* **What the task asks**:
For this exercise, repeat each entry exactly as written.

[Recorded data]
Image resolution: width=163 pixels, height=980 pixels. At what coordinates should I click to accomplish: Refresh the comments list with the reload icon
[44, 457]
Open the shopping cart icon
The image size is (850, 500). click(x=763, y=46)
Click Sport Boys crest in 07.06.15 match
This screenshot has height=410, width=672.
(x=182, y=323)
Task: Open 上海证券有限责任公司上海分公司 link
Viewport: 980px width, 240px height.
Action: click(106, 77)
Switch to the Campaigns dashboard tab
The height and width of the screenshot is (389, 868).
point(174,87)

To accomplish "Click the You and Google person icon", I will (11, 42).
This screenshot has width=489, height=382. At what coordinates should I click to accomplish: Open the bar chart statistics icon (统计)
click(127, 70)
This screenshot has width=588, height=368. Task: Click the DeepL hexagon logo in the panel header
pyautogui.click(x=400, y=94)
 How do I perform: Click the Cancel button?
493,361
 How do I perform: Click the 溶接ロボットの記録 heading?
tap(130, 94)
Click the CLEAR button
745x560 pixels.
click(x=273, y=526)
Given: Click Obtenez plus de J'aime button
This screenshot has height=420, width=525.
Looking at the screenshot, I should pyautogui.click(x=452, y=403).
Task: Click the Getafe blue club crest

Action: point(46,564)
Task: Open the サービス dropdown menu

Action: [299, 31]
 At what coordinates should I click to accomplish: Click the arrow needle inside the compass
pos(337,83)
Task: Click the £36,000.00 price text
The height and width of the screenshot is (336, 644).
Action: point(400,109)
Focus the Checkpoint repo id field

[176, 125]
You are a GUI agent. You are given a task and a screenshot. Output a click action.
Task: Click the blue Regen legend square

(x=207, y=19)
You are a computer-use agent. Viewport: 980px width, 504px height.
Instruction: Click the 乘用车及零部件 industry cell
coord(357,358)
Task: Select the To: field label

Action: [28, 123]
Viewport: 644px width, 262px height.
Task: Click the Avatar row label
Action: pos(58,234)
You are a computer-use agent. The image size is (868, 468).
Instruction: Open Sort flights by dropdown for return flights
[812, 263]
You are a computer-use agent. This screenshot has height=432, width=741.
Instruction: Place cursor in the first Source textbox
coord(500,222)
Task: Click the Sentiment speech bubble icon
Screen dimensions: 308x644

* **Solved problem**:
Image resolution: width=163 pixels, height=980 pixels. At what coordinates should I click to accomplish: Refresh the comments list with the reload icon
[44, 457]
Open the shopping cart icon
The image size is (850, 500). click(x=763, y=46)
Click Sport Boys crest in 07.06.15 match
This screenshot has height=410, width=672.
(x=182, y=323)
Task: Open 上海证券有限责任公司上海分公司 link
Viewport: 980px width, 240px height.
Action: click(106, 77)
Switch to the Campaigns dashboard tab
The height and width of the screenshot is (389, 868).
point(174,87)

To accomplish "Click the You and Google person icon", I will (11, 42).
This screenshot has width=489, height=382. At what coordinates should I click to accomplish: Open the bar chart statistics icon (统计)
click(127, 70)
This screenshot has width=588, height=368. Task: Click the DeepL hexagon logo in the panel header
pyautogui.click(x=400, y=94)
 How do I perform: Click the Cancel button?
493,361
 How do I perform: Click the 溶接ロボットの記録 heading?
tap(130, 94)
Click the CLEAR button
745x560 pixels.
click(x=273, y=526)
Given: Click Obtenez plus de J'aime button
This screenshot has height=420, width=525.
Looking at the screenshot, I should pyautogui.click(x=452, y=403).
Task: Click the Getafe blue club crest

Action: point(46,564)
Task: Open the サービス dropdown menu

Action: [299, 31]
 At what coordinates should I click to accomplish: Click the arrow needle inside the compass
pos(337,83)
Task: Click the £36,000.00 price text
The height and width of the screenshot is (336, 644).
Action: point(400,109)
Focus the Checkpoint repo id field

[176, 125]
You are a GUI agent. You are given a task and a screenshot. Output a click action.
Task: Click the blue Regen legend square

(x=207, y=19)
You are a computer-use agent. Viewport: 980px width, 504px height.
Instruction: Click the 乘用车及零部件 industry cell
coord(357,358)
Task: Select the To: field label

Action: [28, 123]
Viewport: 644px width, 262px height.
Task: Click the Avatar row label
Action: pos(58,234)
You are a computer-use agent. The image size is (868, 468).
Instruction: Open Sort flights by dropdown for return flights
[812, 263]
You are a computer-use agent. This screenshot has height=432, width=741.
Instruction: Place cursor in the first Source textbox
coord(500,222)
Task: Click the Sentiment speech bubble icon
Screen dimensions: 308x644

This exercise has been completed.